All Turing-complete programming languages provide some way to branch conditionally into different sections of code. This is true in the most basic of programming languages:
cmp eax, 0
jne notzero
iszero:
mov ebx, 1
jmp endif
notzero:
mov ebx, 2
jmp endif
endif:
nop
In most higher-level languages, this is implemented in the form of an if..then..else
statement:
if (a == 0) {
b = 1;
} else {
b = 2;
}
In fact, even an instruction set with a single instruction (OISC) will implement conditional branching in some way.
Consider the following slightly messy code:
if (a == "this") {
doThis();
} else if (a == "that") {
doThat();
} else if (a == "otherwise") {
doOtherwise();
} else {
doSomethingElse();
}
Although this makes logical sense, and after a couple of seconds of staring at it we can tell what is going on, we often allow ourselves a bit of syntactic sugar when we want to branch out on a few different paths — based on the result of one variable — using a switch
statement. So, we could equivalently write the above as:
switch (a) {
case "this":
doThis();
break;
case "that":
doThat();
break;
case "otherwise":
doOtherwise();
break;
default:
doSomethingElse();
}
This is the normal use for a switch
statement — it allows the program to branch into different sub-routines based on the system’s evaluation of a variable.

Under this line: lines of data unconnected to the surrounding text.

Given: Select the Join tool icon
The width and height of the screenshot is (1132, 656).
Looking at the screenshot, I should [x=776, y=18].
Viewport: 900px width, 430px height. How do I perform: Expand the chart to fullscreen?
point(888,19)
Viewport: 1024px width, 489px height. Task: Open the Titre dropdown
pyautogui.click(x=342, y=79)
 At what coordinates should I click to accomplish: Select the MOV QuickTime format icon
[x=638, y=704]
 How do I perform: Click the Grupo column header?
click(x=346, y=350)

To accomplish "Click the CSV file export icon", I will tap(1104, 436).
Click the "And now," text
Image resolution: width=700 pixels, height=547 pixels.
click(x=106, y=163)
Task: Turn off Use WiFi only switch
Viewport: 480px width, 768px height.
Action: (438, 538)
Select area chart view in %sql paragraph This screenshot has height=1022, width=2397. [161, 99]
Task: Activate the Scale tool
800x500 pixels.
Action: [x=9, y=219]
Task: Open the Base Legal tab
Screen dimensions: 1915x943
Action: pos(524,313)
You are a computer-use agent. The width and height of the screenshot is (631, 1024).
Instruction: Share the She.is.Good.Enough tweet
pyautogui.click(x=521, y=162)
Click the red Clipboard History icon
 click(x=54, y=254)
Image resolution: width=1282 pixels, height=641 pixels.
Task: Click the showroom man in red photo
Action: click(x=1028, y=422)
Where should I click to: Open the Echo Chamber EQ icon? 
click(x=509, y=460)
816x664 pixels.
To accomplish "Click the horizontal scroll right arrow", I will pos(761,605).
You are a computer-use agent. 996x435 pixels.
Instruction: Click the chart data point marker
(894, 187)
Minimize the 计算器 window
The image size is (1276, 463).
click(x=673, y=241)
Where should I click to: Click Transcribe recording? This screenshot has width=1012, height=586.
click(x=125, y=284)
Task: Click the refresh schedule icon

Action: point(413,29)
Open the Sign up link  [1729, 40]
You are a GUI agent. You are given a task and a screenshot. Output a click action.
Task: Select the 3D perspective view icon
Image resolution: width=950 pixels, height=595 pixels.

Consider the following code:
if (variableOne == "Something") {
func1(variableOne);
} else if (variableTwo == "SomethingElse") {
func2(variableTwo);
} else if (variableThree == "SomethingElseAgain") {
func3(variableThree);
} else if (variableFour == "SomethingelseEntirely") {
func4(variableFour);
}
This pattern will get overly complex if we start introducing more branches or additional instructions in each branch. Thankfully, the switch
statement can help us again. The subject of a switch
statement — the a
variable in the switch
example above — does not need to be a single variable declaration. It can instead be any logical expression with a truthy (or falsey) value, against which each of the cases can be evaluated for comparison. For example, the above snippet could be re-written as:
switch (true) {
case (variableOne == "Something"):
func1(variableOne);
break;
case (variableTwo == "SomethingElse"):
func2(variableTwo);
break;
case (variableThree == "SomethingElseAgain"):
func3(variableThree);
break;
case (variableFour == "SomethingelseEntirely"):
func4(variableFour);
break;
}
This implementation of a switch statement — switching on a boolean value and matching one case (or multiple cases, if you remove the break statements) — is a lesser-known paradigm and one that I’ve found hugely useful. Now I just have to work out who thought it was a good idea that Python not have switch statements at all.